__TEXTO PROPORCIONADO__
|---|

21 de abril de 2011

Y de repente... 117 kilómetros

Tenía ganas de una ruta larga, de las que te dejan cansado, sobre todo cuando le has perdido el hábito a cuatro horas encima de la bicicleta y hace mucho que no has estirado las reservas de glucógeno de tus piernas. El día estaba feo, pero quería rodar y rodar, con constancia, sin subidas duras pero tampoco sin relajarme.
Tras los primeros kilómetros llanos llegan las curvas del Garraf, con sus entretenidas curvas y repechos colgados de los escarpes montañosos, entre el mar y la roca. Una vez pasado Sitges el paisaje empieza a cambiar tan pronto como viramos hacia el interior: el bosque mediterráneo aparece más denso en las laderas y en las zonas más llanas empiezan a proliferar las vides que tan famoso han hecho al Penedès.
Cuando llegamos a Vilafranca volvemos a cambiar de dirección y bordeamos por su cara septentrional las montañas del Garraf, en largas y tenaces rectas que no son más que un preludio de la subida al puerto del Ordal. Se trata de una larga, constante y leve subida que sólo se acentúa en sus últimos kilómetros, hasta casi exasperarnos por el poco entretenimiento que ofrece.
De ahí al industrioso valle del Llobregat todo es bajada, rápida en tramos de carretera abierta y muy lenta en las travesías urbanas, hasta llegar a Molins de Rei. Pese a llevar tiempo sin hacer tantas horas de bici decido olvidarme de la versión sencilla y llana que completaría el recorrido e irme por la montañosa: mi querida Collserola. Subo la plácida y agradable Santa Creu d'Olorda y remato con el Tibidabo, techo de la etapa, antes de bajar a Barcelona y dejar tras de mí un rosario de kilómetros ensimismado dando pedales.

19 de abril de 2011

El trastero de cada esquina

Desde 2007 no menos de la mitad del total poblacional mundial vive en ciudades, cifra que crece a razón de un millón de habitantes por semana; casi nada si hacemos caso a las predicciones que vaticinan para este año la cifra récord de 7.000 millones de almas en nuestro planeta.

|---|

__EXTRACTOS DEL LISTADO__
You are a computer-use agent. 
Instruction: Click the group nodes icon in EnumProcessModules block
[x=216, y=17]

|---|

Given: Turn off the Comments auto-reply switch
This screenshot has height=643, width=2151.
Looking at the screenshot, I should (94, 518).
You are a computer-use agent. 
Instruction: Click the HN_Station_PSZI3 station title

|---|

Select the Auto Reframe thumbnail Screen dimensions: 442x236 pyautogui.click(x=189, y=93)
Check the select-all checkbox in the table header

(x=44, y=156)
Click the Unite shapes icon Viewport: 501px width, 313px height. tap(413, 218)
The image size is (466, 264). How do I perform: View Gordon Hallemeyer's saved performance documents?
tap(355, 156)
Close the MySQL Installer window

|---|

__TAREAS ESCRITAS__
**a)** Cita literalmente las líneas del listado que van desde la que contiene "Check the select-all" hasta la que contiene "Close the MySQL Installer window", ambas incluidas.
**b)** Continúa el texto de las entradas de abril de 2011 a partir de su última frase.

__RESPUESTAS POR TAREA__
**a)**
Check the select-all checkbox in the table header

(x=44, y=156)
Click the Unite shapes icon Viewport: 501px width, 313px height. tap(413, 218)
The image size is (466, 264). How do I perform: View Gordon Hallemeyer's saved performance documents?
tap(355, 156)
Close the MySQL Installer window

**b)**
Las ciudades siempre se han distinguido como espacios de crecimiento económico, desarrollo tecnológico y difusión cultural, pero ha sido precisamente en ellas donde han proliferado epidemias, marginación y arrabales, ahora mastodónticos suburbios. Alrededor nuestra se concentra la riqueza, se congestiona la tos industrial y del transporte y prolifera la pobreza bajo ruinosas y destartaladas formas de vivienda, en muchas ocasiones sin planeamiento que controle la nueva urbanización. Este modelo, consumidor empedernido de suelo, no es sano.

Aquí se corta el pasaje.